It’s ironic that in the same week that President Donald Trump escalated the drug war in the Caribbean by unleashing the CIA against Nicolás Maduro’s regime in Venezuela, the Department of Justice won an indictment against former National Security Adviser John Bolton, the architect of the failed covert strategy to overthrow Maduro during the first Trump administration.
The one thing the two regime change operations have in common is Marco Rubio, who, as a senator, was a vociferous opponent of Maduro. Now, as Secretary of State and National Security Adviser, he’s the new architect of Trump’s Venezuela policy, having managed to cut short Richard Grenell’s attempt to negotiate a diplomatic deal with Maduro. Regime change is on the agenda once again, with gunboats in the Caribbean and the CIA on the ground. What could go wrong?
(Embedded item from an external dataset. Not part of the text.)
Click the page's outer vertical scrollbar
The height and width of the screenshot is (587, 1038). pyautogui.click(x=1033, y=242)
Donald Trump’s penchant for turning the metaphorical war on drugs into a real one by deploying the U.S. military dates back to his first administration, when he threatened to designate drug cartels as foreign terrorists and proposed launching missiles to blow up drugs labs in Mexico. During the recent presidential campaign, he declared, “The drug cartels are waging war on America—and it’s now time for America to wage war on the cartels.” Apparently, he meant it.
Back in office, he named six Mexican cartels, the Salvadoran gang MS-13, and the Venezuelan gang Tren de Aragua as foreign terrorist organizations (FTOs) and ordered the Pentagon to draw up plans for military action against them. Early on, White House officials seriously debated military strikes against cartel leaders and infrastructure inside Mexico, but decided that cooperation with the Mexican government would be more fruitful. Nevertheless, the unusual appointment of a veteran Special Forces military officer to head the Western Hemisphere Affairs office of the National Security Council signaled that Trump was still was serious about resorting to military force to wage the war on drugs.
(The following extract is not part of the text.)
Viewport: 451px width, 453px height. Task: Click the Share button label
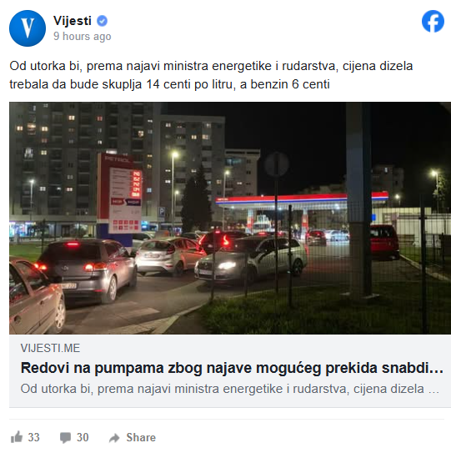[x=141, y=437]
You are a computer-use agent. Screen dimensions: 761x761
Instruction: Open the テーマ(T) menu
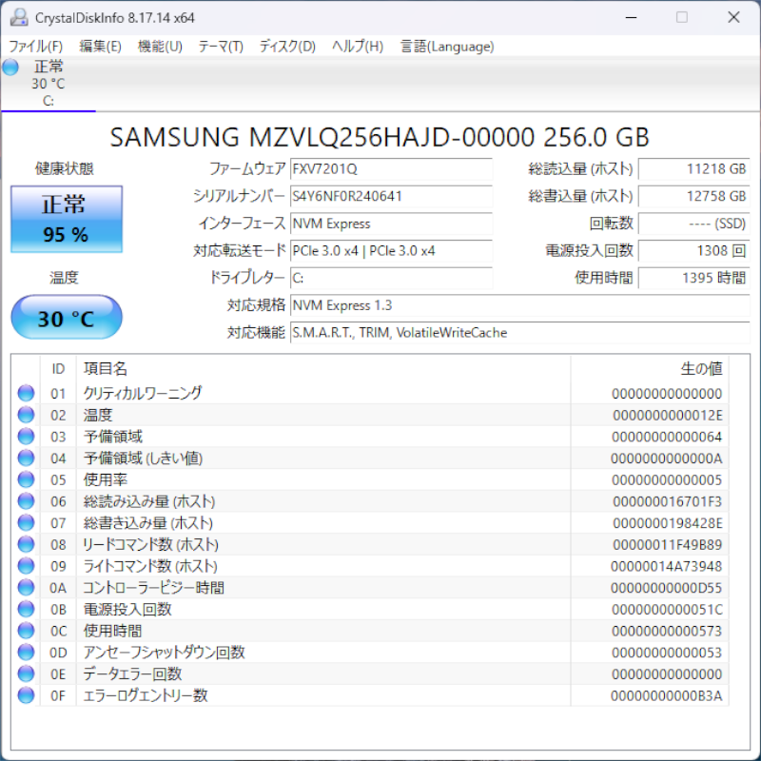221,47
The focus then shifted to Venezuela. The day before the New York Times broke the story about Pentagon planning for action against cartels, Attorney General Pam Bondi announced that the U.S. government was offering a $50 million reward for information leadings to Maduro’s arrest, accusing him of the “use cocaine as a weapon to ‘flood’ the United States.” Trump claimed Maduro was directing Tren de Aragua in “undertaking hostile actions and conducting irregular warfare against the territory of the United States,” a claim that the intelligence community concluded was untrue, despite pressure from Trump political appointees to make the estimate conform to Trump’s claim. The two senior career intelligence officers who oversaw preparation of the estimate were summarily fired.
In August, the Trump administration deployed a naval task force to the Caribbean, including three guided-missile destroyers, an amphibious assault ship, a guided-missile cruiser, and a nuclear-powered attack submarine. The following month, U.S. forces began air strikes on vessels allegedly smuggling narcotics in international waters off the Venezuelan coast. When Democrats and some Republicans questioned the legality of summarily killing civilians who posed no immediate threat, Trump informed Congress that he had determined that the United States was in a state of “armed conflict” with unnamed “drug cartels,” whose drug trafficking constituted an attack on the United States. Therefore, traffickers were “unlawful combatants” subject to being killed on sight. Admiral Alvin Holsey, commander of U.S. Southern Command, resigned on Thursday, reportedly because of concerns over the extrajudicial killing of civilians in the air strikes.